The result has been a positive change not only for farmworkers, but the community of Woodburn in general, as well as other unrelated communities. During the painting of the mural, for example, they ended up with more than 200 volunteers, including a Jewish group from New York, a French intern, a diverse group of high school students, families and professors.

“It’s created this synergy of all of these different people recognizing each other and getting together,” Barker said.

Another group to have taken notice is The Estates Golf and Country Club. Upon witnessing the passion and drive of CAPACES’ participants, Barker said, the senior group hopped on board, assisting with the mural project and attending its unveiling. CAPACES then helped The Estates with a campaign to protect the sequoia trees on Highway 214.

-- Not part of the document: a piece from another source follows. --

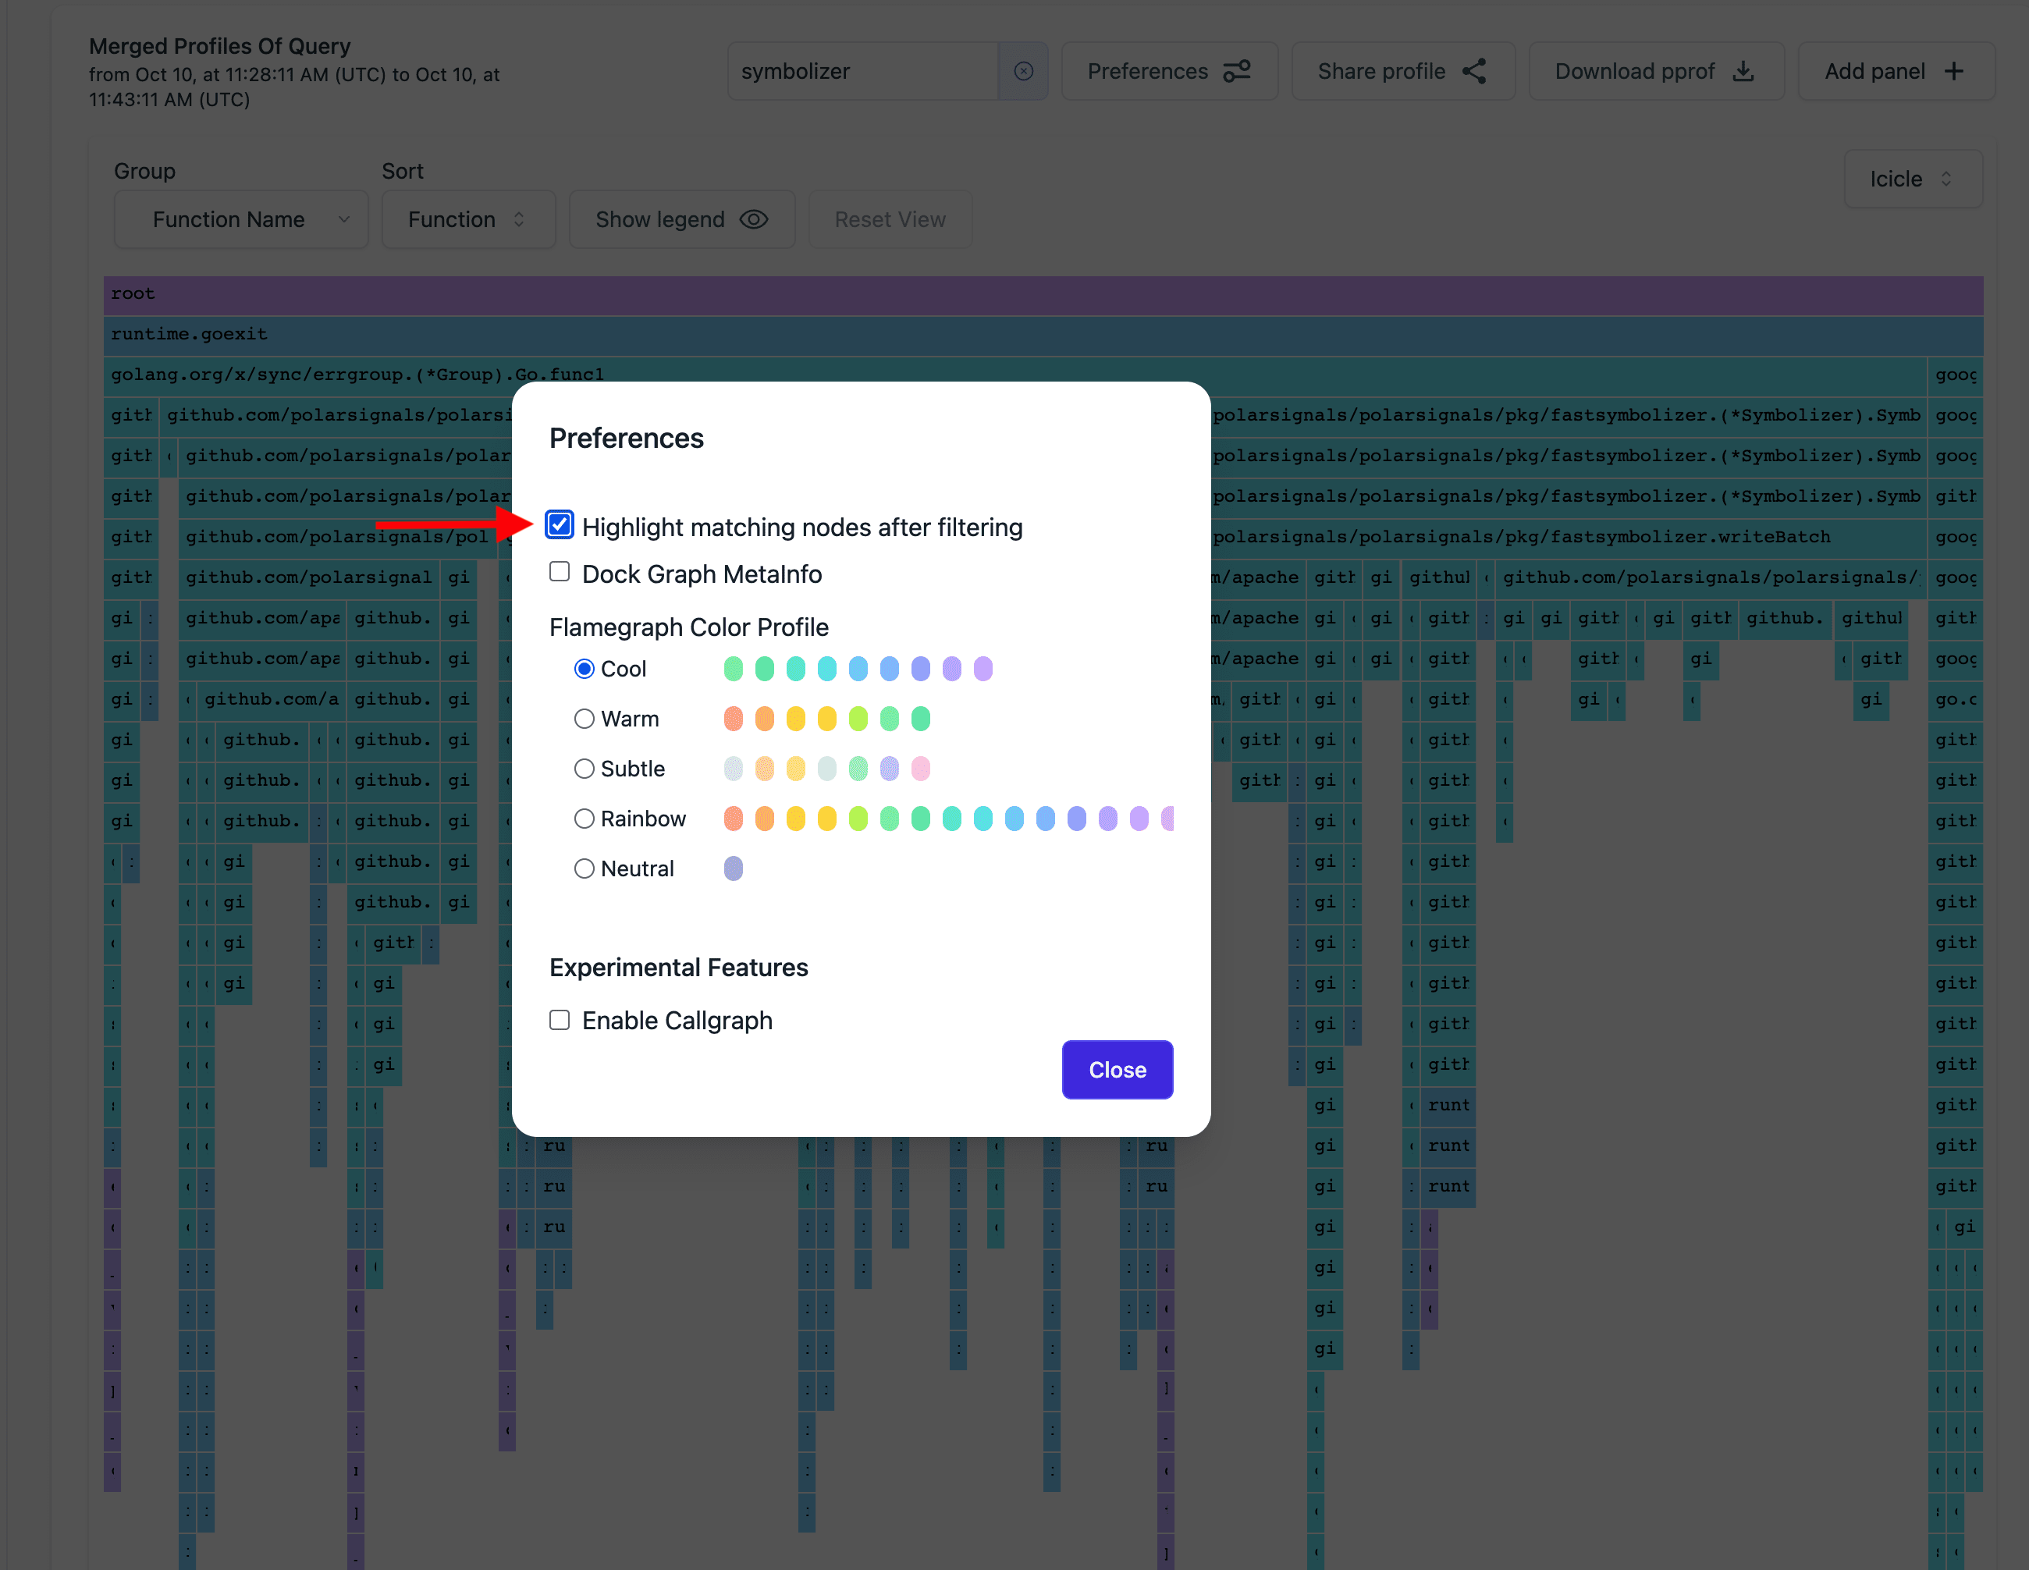Click the Preferences sliders icon
Viewport: 2029px width, 1570px height.
[x=1237, y=72]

Following the mutual collaboration, Estates residents invited the CAPACES-affiliated group Mujeres Luchadoras Progresistas to set up a booth at their invite-only Christmas bazaar.

Barker said the invitation indicated a major change in the way The Estates, as well as other residents of Woodburn, are beginning to view the farmworker community.

“It’s like they’ve just awoken to the fact that there’s this group of people who happen to be largely Latino and happen to be from a largely farmworker background that are, you know, really making a difference in people’s lives,” she said. “They see it and they buy into that vision. ... I think what’s important is that they reflect an attitude change and a change of heart. That is exciting.”

Creating an identity

For participants in CAPACES’ programs, the rewards extend beyond simple leadership skills, Barker said. The programs also give participants an opportunity to understand and embrace their cultural identity in a more concrete way.

“When someone better understands their identity, it creates a stronger sense of self confidence and purpose,” she said.

Cultural identity is elusive for many parts of the Woodburn community, Barker noted, adding that it can be particularly hard on young children.

“With Latinos who might have come here when they were 5 or maybe 10 years old, they’ve grown up in a culture that oftentimes they don’t identify as their own,” she said. “So by teaching a class on (Latino history) and participating in discussions and immersing yourself in leadership in a community of Latinos, there’s this integration that begins to form a solidarity of spirit.

“It’s not anything about ‘Latinos versus Caucasians’ but rather, ‘Who am I?’ And once you know who you are and you are stepping out in who you are ... people can accomplish so much more.”

Barker said lack of identity is a big reason Latino youth in the Valley often get into trouble with crime and drugs.

Laura Isiordia, executive director for CAPACES, agreed.

“When the students arrive from another country to a culture that’s very different from theirs, it’s very easy to get off track by not having the support that is needed,” Isiordia said.

It can be difficult, she said, for children of immigrant parents to integrate into school. Aside from the cultural challenges, there are also economic factors at play for young newcomers. They don’t have the same clothes or the right shoes, she noted. They look different and have a hard time connecting, Isiordia said.

Offering them a space to come together, as many of CAPACES-affiliated programs do, gives them a safe haven and a “safety net” they can’t find anywhere else, Isiordia added.

Barker said giving them those opportunities ends up benefiting the community at large.

“We’ve found that when they are given a sense of cultural identity, it’s so grounding that it lowers crime rates, it increases graduations rates,” Barker said. “It’s just fact.”

The development director added that helping both children and adults find this connection with themselves is what makes her most excited about the work she does.

“For me to participate in something that helps people understand their identity and become the person that they’re created to be — not only as in, ‘Hey, I have this heritage’ but also just understanding the way that their heart beats — I think that’s phenomenal.”